Whistler Olympic Park opens for summer season with new electric-assist fat bikes

click to enlarge PHOTO BY WHISTLER OLYMPIC PARK - WORTH A shot Summer biathlon athletes train under Etienne Letondeur's guidance.
  • Photo by Whistler Olympic Park
  • WORTH A shot Summer biathlon athletes train under Etienne Letondeur's guidance.

Whistler Olympic Park may have just opened for its summer season on July 1, but it is still keeping winter operations front and centre thanks to a Nordic announcement this week.

On July 4, Whistler Sport Legacies (WSL) said it would be bringing the Whistler Nordic Development Centre to the park for the spring of 2017. A compact version of the program with four biathlon athletes from northern B.C. is already operational with other Nordic disciplines set to come later.

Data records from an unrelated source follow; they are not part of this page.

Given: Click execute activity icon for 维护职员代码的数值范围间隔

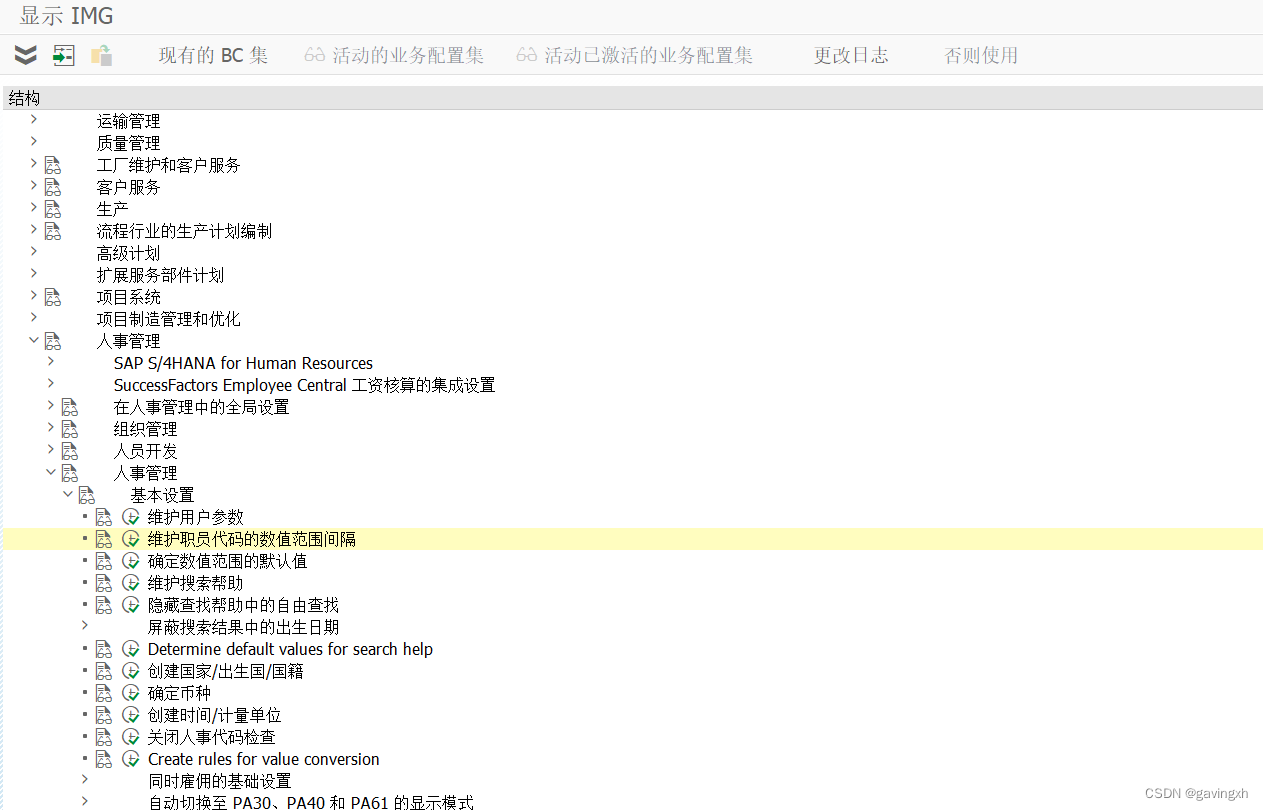Looking at the screenshot, I should coord(131,538).
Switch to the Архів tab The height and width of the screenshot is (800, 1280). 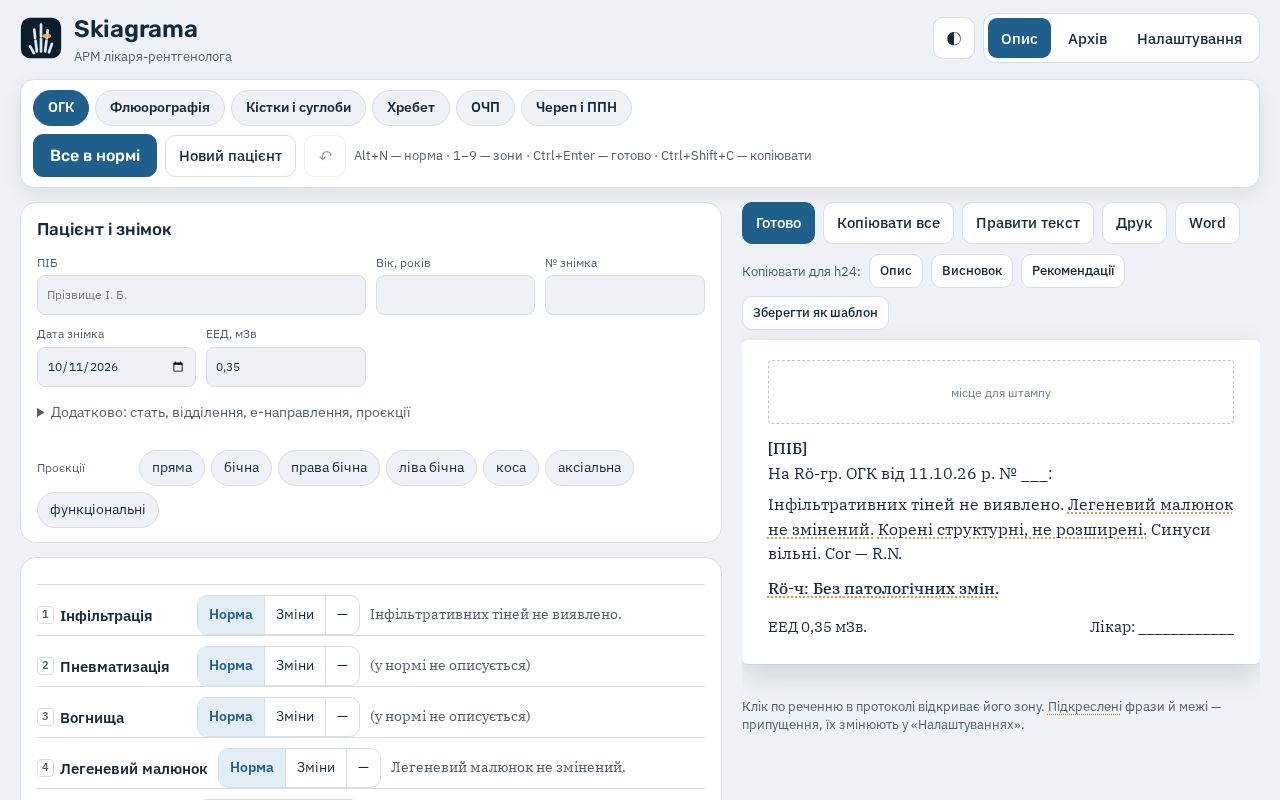click(x=1087, y=38)
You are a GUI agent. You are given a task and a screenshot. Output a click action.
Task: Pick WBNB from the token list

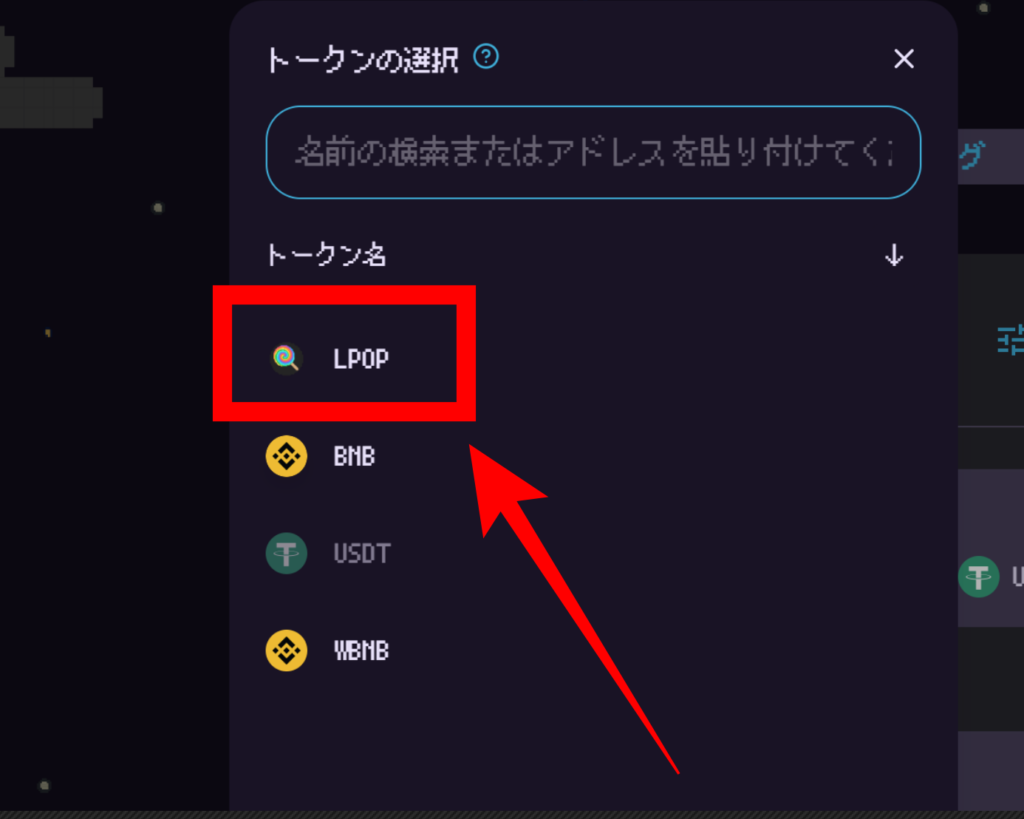click(361, 650)
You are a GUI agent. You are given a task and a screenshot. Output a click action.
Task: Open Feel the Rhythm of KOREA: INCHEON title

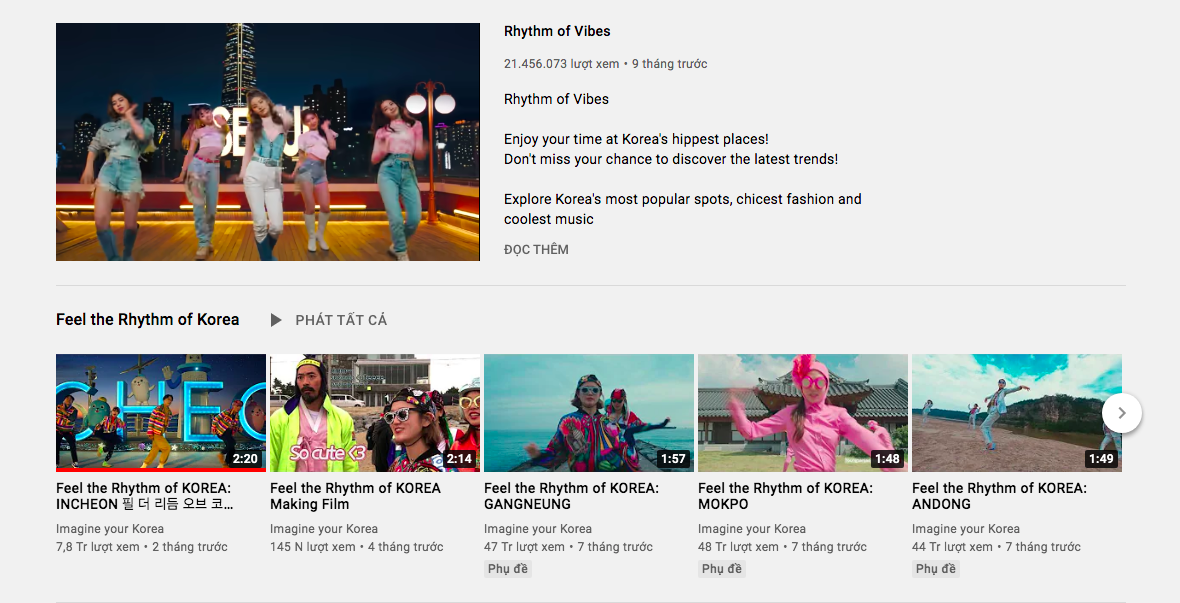144,496
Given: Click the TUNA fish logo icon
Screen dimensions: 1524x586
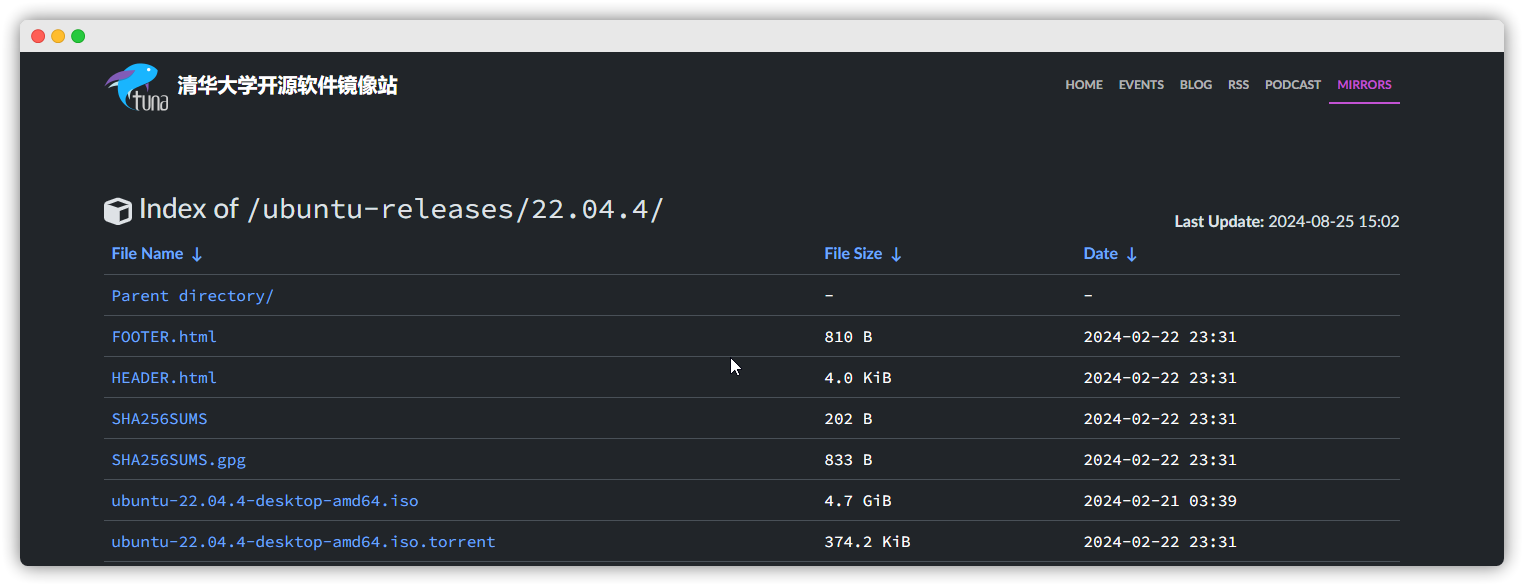Looking at the screenshot, I should [137, 87].
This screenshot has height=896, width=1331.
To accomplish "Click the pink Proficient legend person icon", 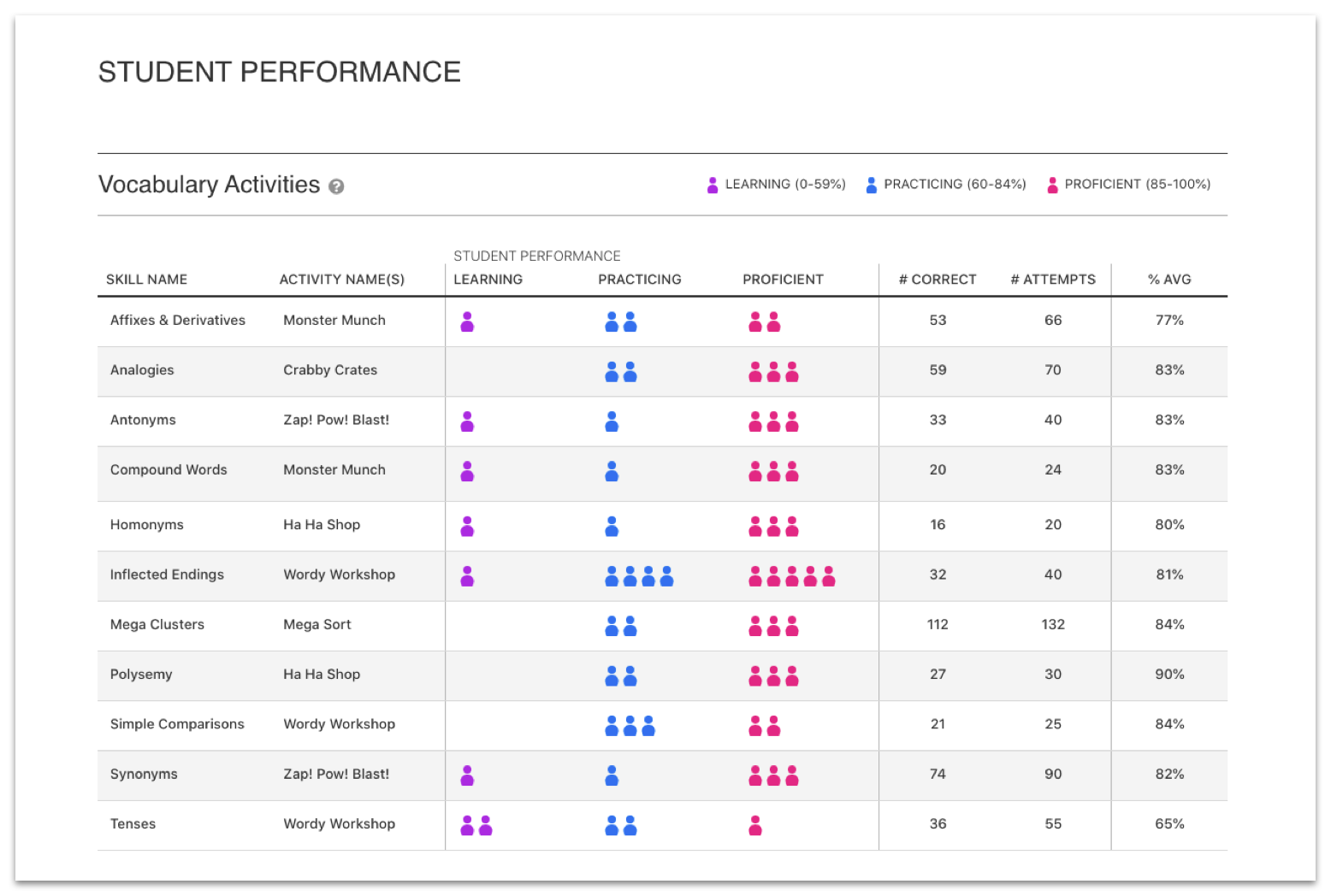I will point(1052,185).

WSL vice-president of sport Lucinda Jagger said with a strong biathlon coach in Etienne Letondeur and venues in which to train, it made sense to bring in such programming.

"There have been ongoing conversations about how Whistler Sport Legacies can continue to facilitate being a centre of sport excellence," she said. "The other way it came about a few years ago was Whistler Sport Legacies went into partnership to hire a biathlon coach with Sea to Sky Nordics. That individual just happens to be a really great coach in the province and we wanted to use his services more and more so we started to collaborate with the provincial organization on how we can leverage the Olympic legacy facilities and utilize the coaching expertise of Etienne."

Jagger explained the athletes that will take part in the programming would be over 18 and are aiming to make the national team. The centre's goal is that when the athletes make the national team, they'll step in and be competitive on the world stage.

"We can create a daily training environment that's required to get these athletes to the next level," she said. "There comes a stage where athletes have to centralize and train fairly consistently in a high-quality environment.

"(The athletes are) out of high school and really want to commit a couple of years and dedicate a couple of years towards fine-tuning their skills for this sport."

WSL president and CEO Roger Soane said providing the centre fits into the direction the organization is taking as a whole as it shifts from being just a training site to providing the training necessary for those athletes to have success.

"We're inching our way more into program provider rather than facility operator and doing a little bit of both. Obviously we don't want to tread on the toes of the clubs and the sporting PSOs and NSOs (provincial and national sporting organizations) but we want to find programs that we can do in conjunction with them to help athletes stay in the region and progress in their sports," he said.

Jagger expects the program to take a couple years to get to its pinnacle, but would like to see between 16 and 24 athletes across the Nordic sports once it's there.

Funding for the centre comes from Biathlon B.C., WSL and club fees paid by athletes.

Jagger said the program is open only to British Columbian athletes for the time being, but will consider allowing other provincial athletes and perhaps even international competitors in the future.

Park opens for the summer with electric-assist fat bikes

With the park having opened its gates to public summer activities just a few days ago, Soane said he hopes visitors take advantage of its vastness and beauty.

"One of the challenges we have with the park is its size, not only in the summer but also in the winter," he said. "Most people stay, in the winter, within two or three kilometres of the lodge and in the summer, it's even less, maybe one kilometre.

"It's such a beautiful park, we thought 'How can we get people out into the park and enjoying the views and the nature and the trails?'"

The answer, he hopes, is electric-assist fat bikes that will make it easier and quicker for visitors to get to some of the park's farther reaches.

"Fat bikes seemed to be the most logical thing to go with. Most people can ride a bike. We tested them and with the pedal-assist, you can get a long way with very little effort," he said. "We've got hard, medium and easy trails you can take, and take a one-hour trip and see various points throughout the park."

There are roughly a dozen bikes for rent at an hourly rate of $15.

Soane noted the summer bobsleigh program Rolling Thunder also started up July 1 and has added a more "interpretive" element as participants will walk the track beforehand in addition to just riding down.